Mattis made the announcement at a ceremony marking a change of command at Pacific Command (Pacom) from Pacom Commander Adm. Harry Harris to new Indo-Pacom Commander Adm. Philip Davidson.
The name change reflects the Trump administration’s focus on the Asia Pacific as a priority theater, and concern with China’s increasing deployment of weapons to disputed territories in the South China Sea.
While the Obama administration announced an Asia “pivot” or “rebalance,” the wars in Iraq and Afghanistan ultimately took precedence over that plan throughout the president’s tenure.
Trump Pentagon officials say that instead of saying the U.S. is going back to anything, they are stating what the reality is.
“Having grown up in Washington state, one of five with a Pacific Ocean coastline, and looking out over the vast expanse of ocean during yesterday’s flight, I was reminded that the United States is today and has been for two centuries a Pacific nation,” Mattis said at the ceremony.
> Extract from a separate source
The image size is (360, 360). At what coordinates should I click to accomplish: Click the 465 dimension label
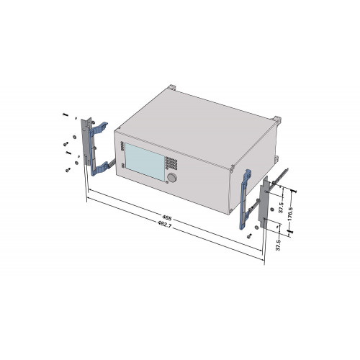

“America’s national defense strategy, a roadmap for America’s military, acknowledges this reality, taking a clear-eyed look at the world as it is, not how we would wish it to be,” he said.
The Trump administration’s National Security Strategy named China a strategic competitor, and the Pentagon’s National Defense Strategy has focused on competition with China and Russia.
Mattis did not mention China, but referenced its One Belt One Road initiative, which lends developing nations large sums of money to build infrastructure China could potentially seize if the often strict loan repayment terms are not met.
“America’s vision is shared by most nations in the region,” Mattis said. “A region open to investment and free, fair, and reciprocal trade not bound by any nation’s predatory economics or threat of coercion, for the Indo-Pac has many belts and many roads,” he said.
Mattis said the National Defense Strategy, is not a “strategy of confrontation,” however. “Rather, it is a balance of idealism, pragmatism, and cooperation.”
“We will continue to seek opportunities for cooperation and open dialogue with our competitors when it aligns with our international interests and the interests of allies, partners and stability – and always seeking peace from a position of strength,” he said.
Harris, who is nominated to become the next U.S. Ambassador to South Korea, said at the ceremony that North Korea was the most “imminent threat,” but China was the biggest “long-term” challenge.
“Great power competition is back,” he said.
The name change will almost certainly roil China, but U.S. officials downplay that it is directed at China and say it is a reflection of the reality that the U.S. is a Pacific nation with five states that border the Pacific Ocean and a number of U.S. allies in the Asia Pacific.